**WORK REQUIRED:** Only the number is needed: count the lines below that hold the string "Select".

*** RECORDS SUPPLIED Section Begins ***

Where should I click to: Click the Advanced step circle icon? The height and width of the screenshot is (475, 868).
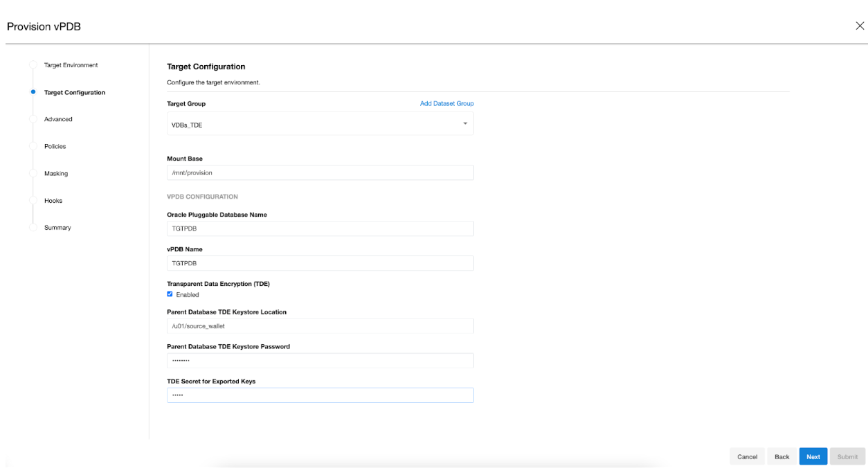click(x=33, y=119)

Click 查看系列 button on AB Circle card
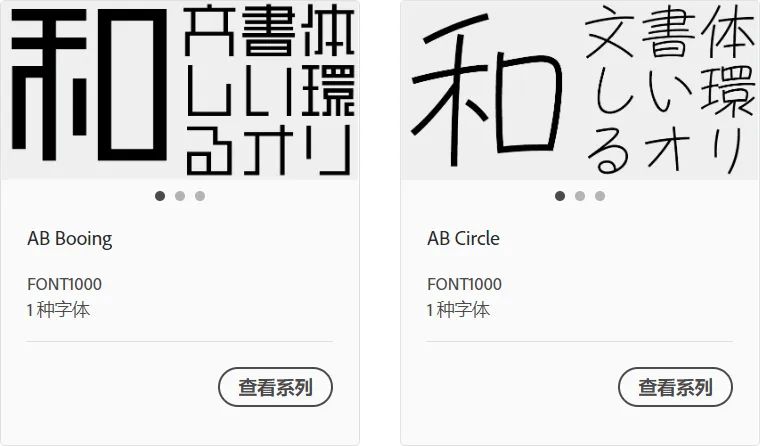tap(675, 387)
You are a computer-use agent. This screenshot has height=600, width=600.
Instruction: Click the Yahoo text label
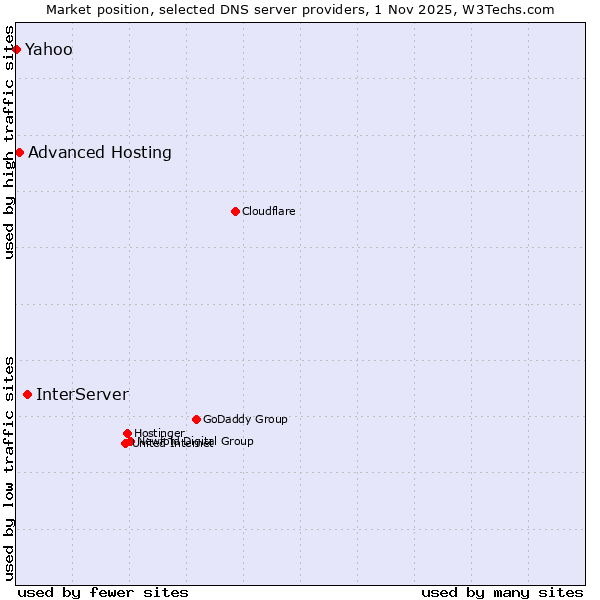(x=49, y=49)
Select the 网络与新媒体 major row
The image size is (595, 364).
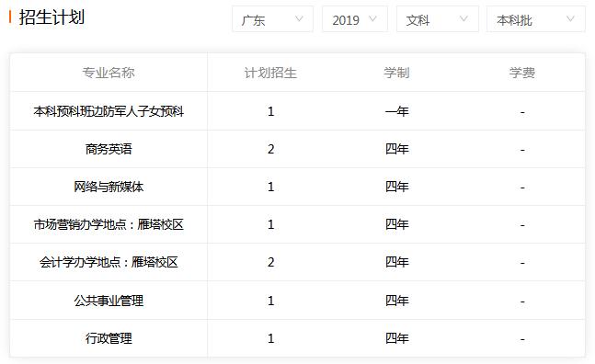[298, 187]
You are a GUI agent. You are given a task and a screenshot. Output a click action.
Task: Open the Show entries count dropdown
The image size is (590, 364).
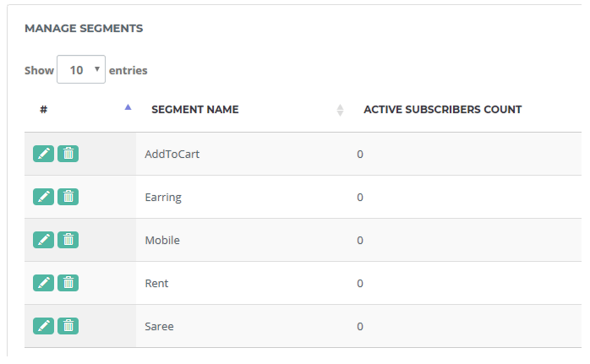[81, 69]
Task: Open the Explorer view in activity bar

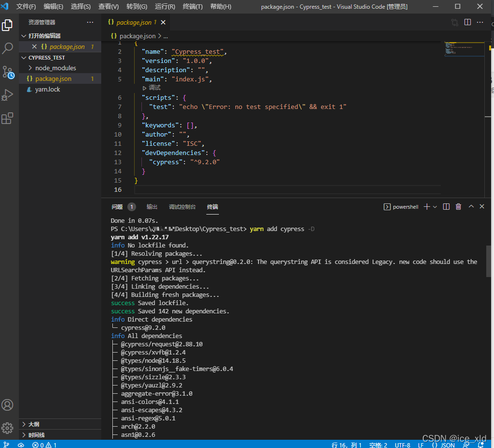Action: coord(8,25)
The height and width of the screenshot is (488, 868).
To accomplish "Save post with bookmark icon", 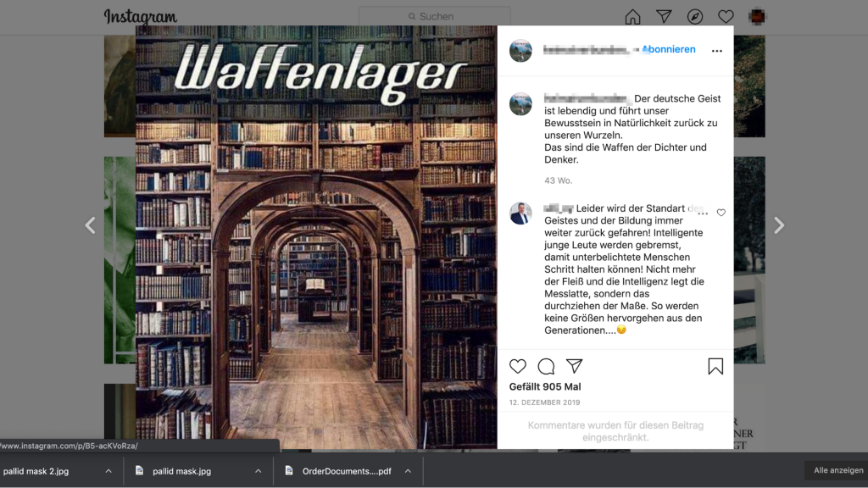I will click(x=715, y=366).
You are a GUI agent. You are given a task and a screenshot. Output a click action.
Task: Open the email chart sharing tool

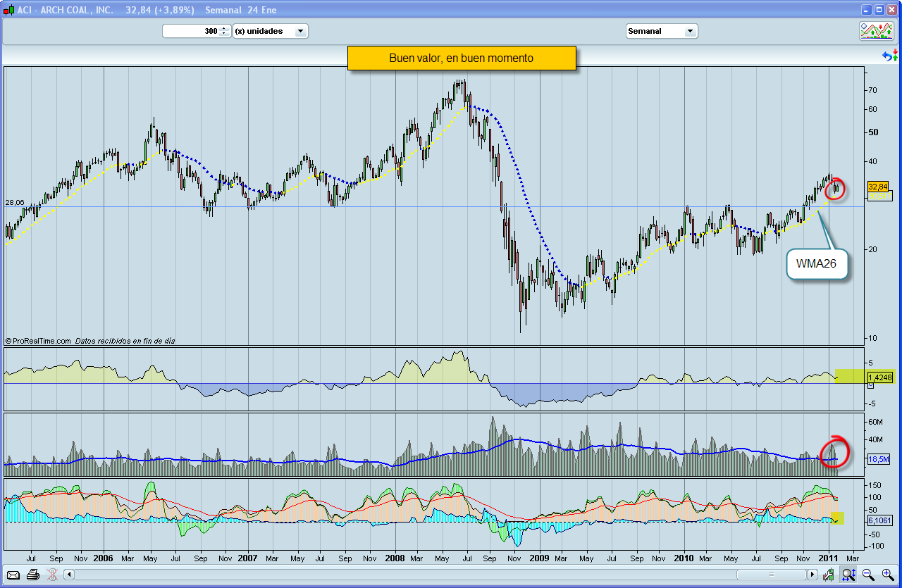(x=13, y=575)
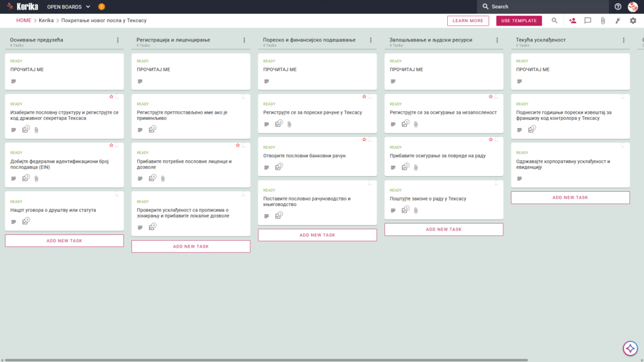The image size is (644, 362).
Task: Open board chat icon
Action: (x=588, y=21)
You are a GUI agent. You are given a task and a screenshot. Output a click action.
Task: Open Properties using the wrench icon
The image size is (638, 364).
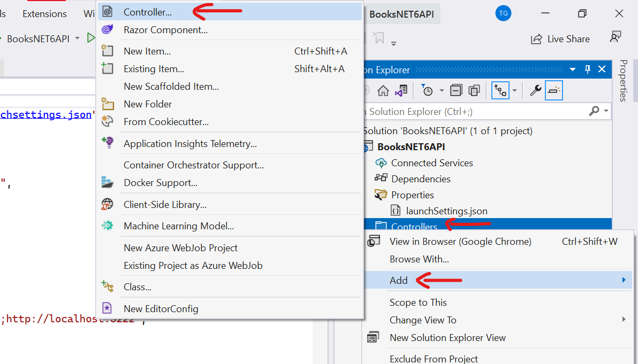[x=536, y=90]
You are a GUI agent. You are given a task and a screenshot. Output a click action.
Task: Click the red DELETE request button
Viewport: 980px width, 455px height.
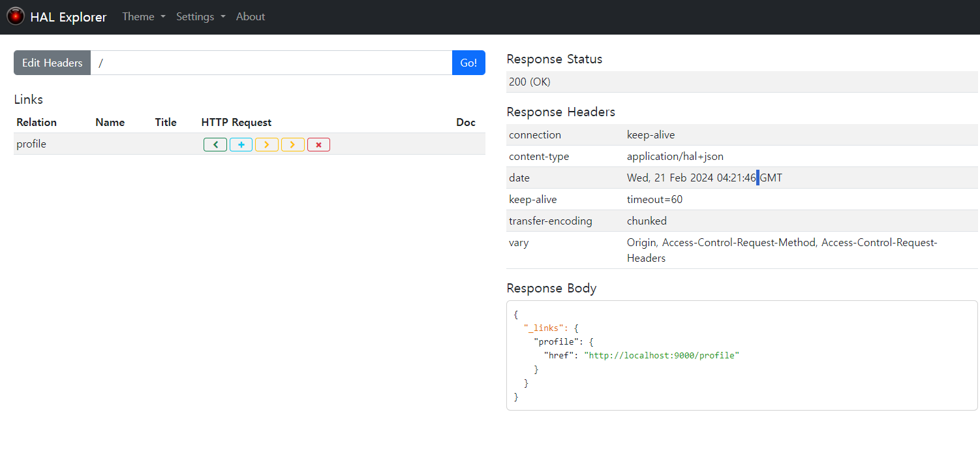(318, 145)
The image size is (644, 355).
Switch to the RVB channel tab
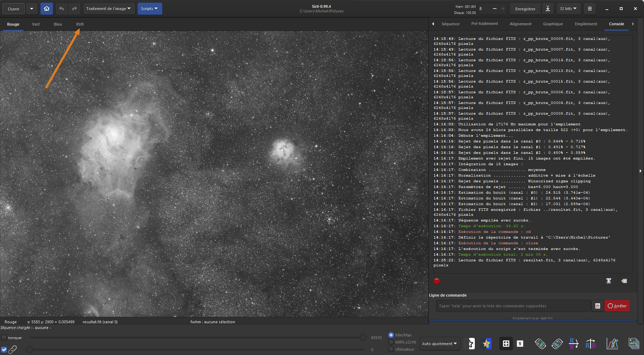[80, 24]
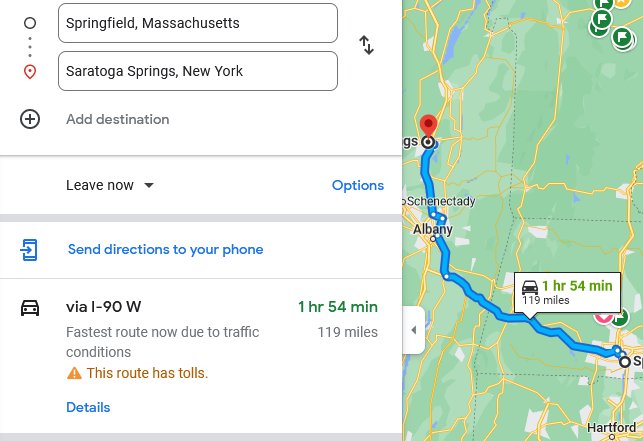Open the Leave now dropdown
The image size is (643, 441).
click(x=110, y=185)
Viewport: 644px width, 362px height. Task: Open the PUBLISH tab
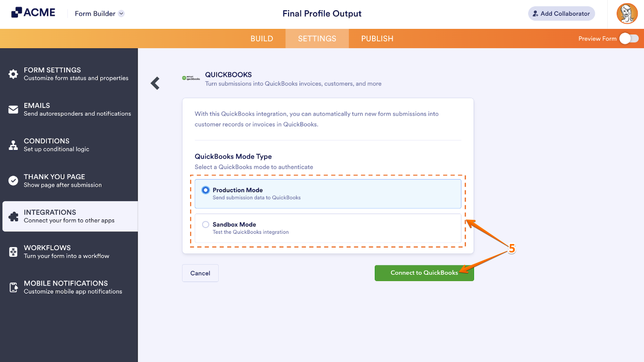click(x=377, y=38)
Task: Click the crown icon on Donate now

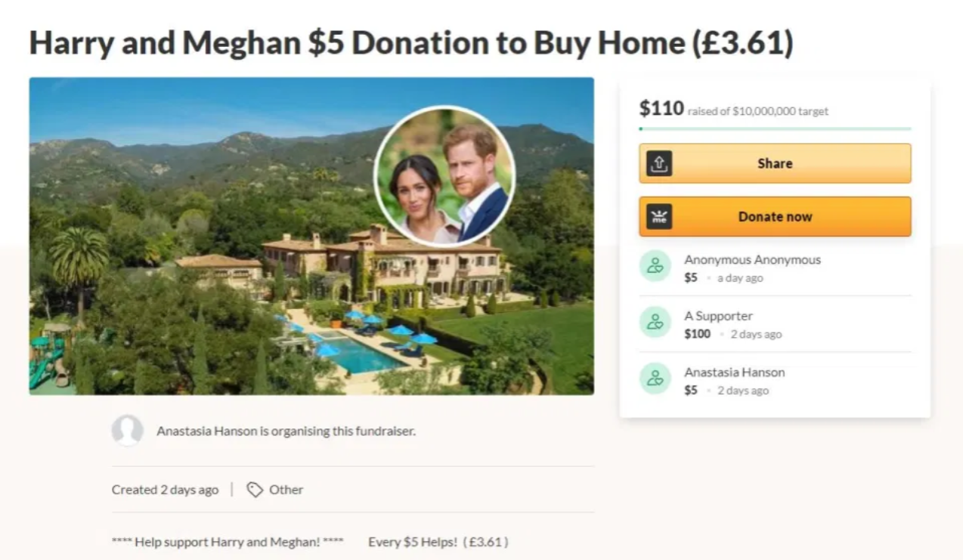Action: [659, 217]
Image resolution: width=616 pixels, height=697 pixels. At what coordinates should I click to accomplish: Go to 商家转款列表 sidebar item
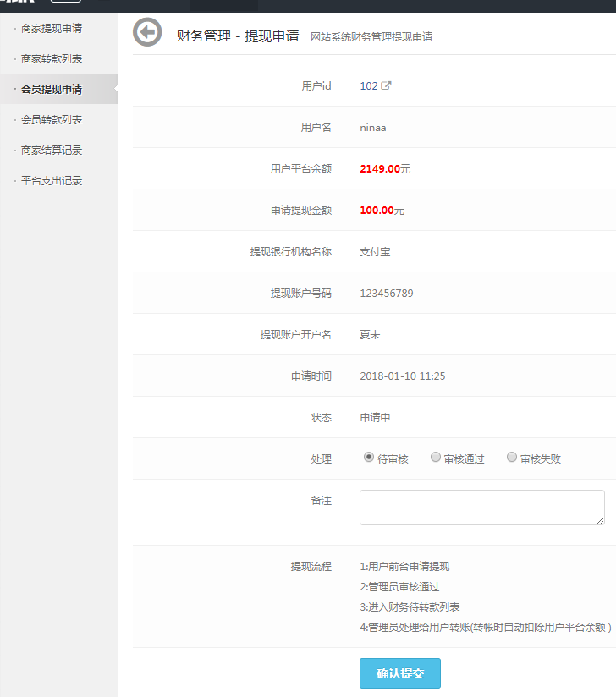[52, 59]
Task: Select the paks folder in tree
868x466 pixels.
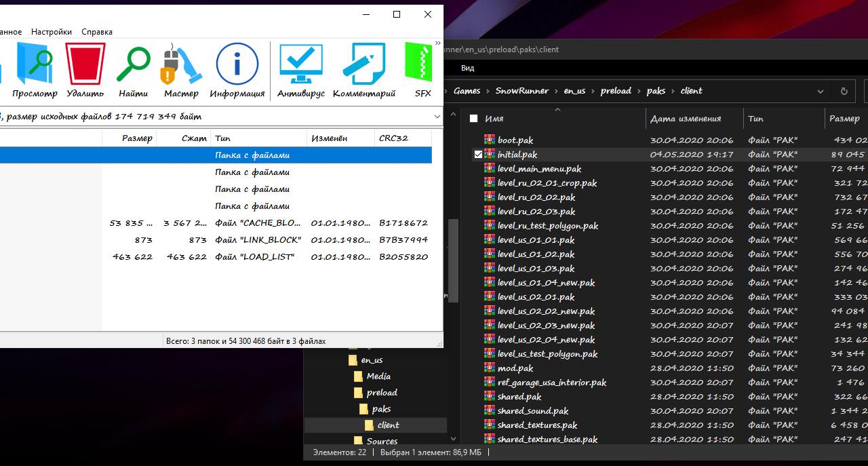Action: coord(381,409)
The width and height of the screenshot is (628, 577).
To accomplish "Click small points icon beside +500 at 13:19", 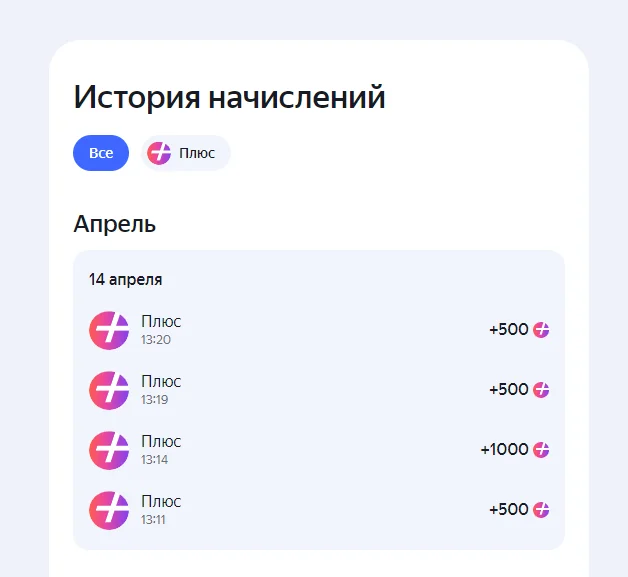I will click(x=541, y=390).
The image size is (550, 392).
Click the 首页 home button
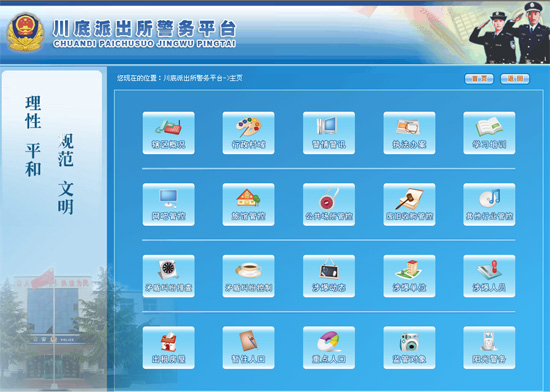point(479,79)
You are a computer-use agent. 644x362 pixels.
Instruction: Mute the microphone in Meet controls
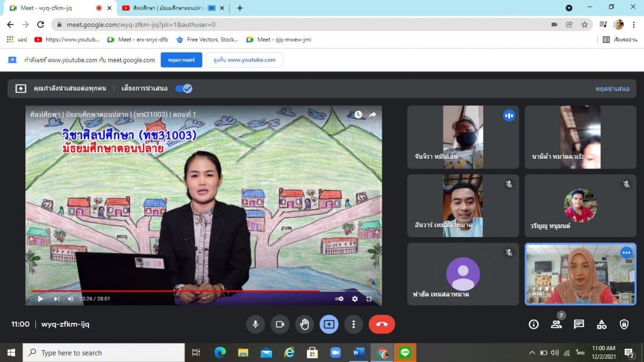pos(255,324)
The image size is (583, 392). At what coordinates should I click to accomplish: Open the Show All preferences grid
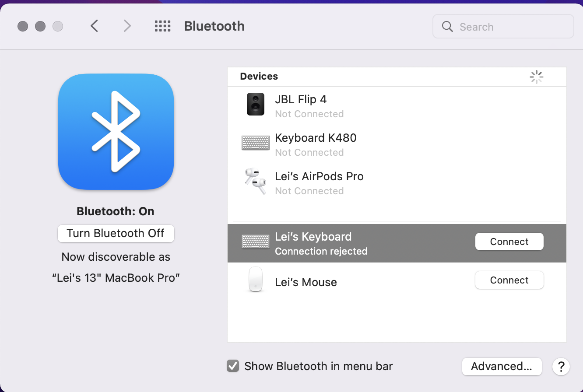162,26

*** RECORDS SUPPLIED Section Ends ***

**RESPONSE TO THIS TASK:** 2